What are the worst places to be a member of these religions? In terms of asylum claims, the most common countries members of these faiths feared being sent home to were Armenia (27 opinions, most involving Jehovah’s Witnesses)[8] and Indonesia (24 opinions, most involving Adventists),[9] followed by Eritrea (15), Russia (12), Romania (9) and China (8). In terms of highest percentage of claimants winning in the courts, war-torn Eritrea had the highest percentage (six of the 15 claims), all of whom were Jehovah’s Witnesses.[10]

What about the Mormons? China [11] and Russia [12] (three cases each) appear to be the places from which the most fearful Mormons hail, although asylum petitions were granted to alien LDS members from Colombia,[13] Iran,[14] Ethiopia,[15] Russia [16] and Ukraine.[17]
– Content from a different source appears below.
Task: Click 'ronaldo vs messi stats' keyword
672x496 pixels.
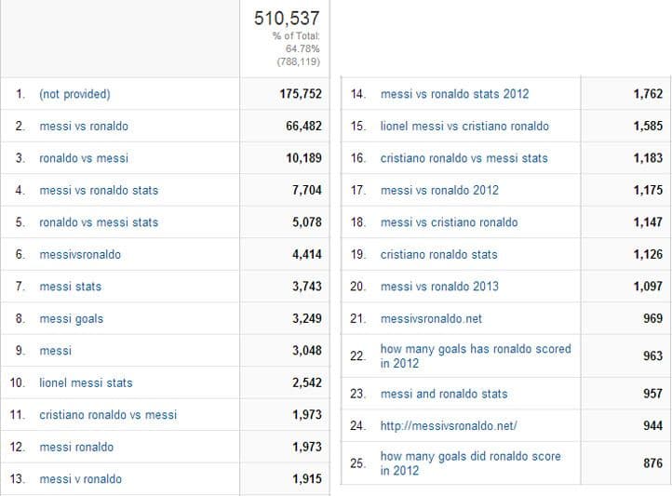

What is the take-away of this analysis? For one, it cannot be said that Mormons are more persecuted overseas than other American religions like the Jehovah’s Witnesses (ironic, given that the Witnesses’ missionary efforts are rarely touted).  Mormons seem about as persecuted overseas as Adventists, though they are more successful at proving their case in court. Compared with Jehovah’ Witnesses, Mormons living in foreign countries are not persecuted nearly as much.

Still, reading these cases – even those where asylum is ultimately not granted – can be a heartbreaking experience, no matter the minority religion and no matter the country. Man-made tragedy abounds.

Maybe there is hope that these cases will slow to a trickle, after all the growth we have seen since the start of the 20th Century. As of this writing (three quarters of the way through 2009), the total number of asylum decisions involving these American religions totaled only six, compared with four times that many in 2008. Here is a chart showing the trajectory of Mormon asylum opinions over time:

asylum7

There has not yet been a single asylum case involving a Mormon issued this year. Perhaps if fewer foreign Mormons are feeling persecuted, it might be the start of a trend, and mean that the spike between 2004 and 2007 might have been a storm that has passed. We can only hope.

________________

[1] Ngure v. Ashcroft, 367 F.3d 975 (8th Cir. 2004)(feared persecution in Kenya)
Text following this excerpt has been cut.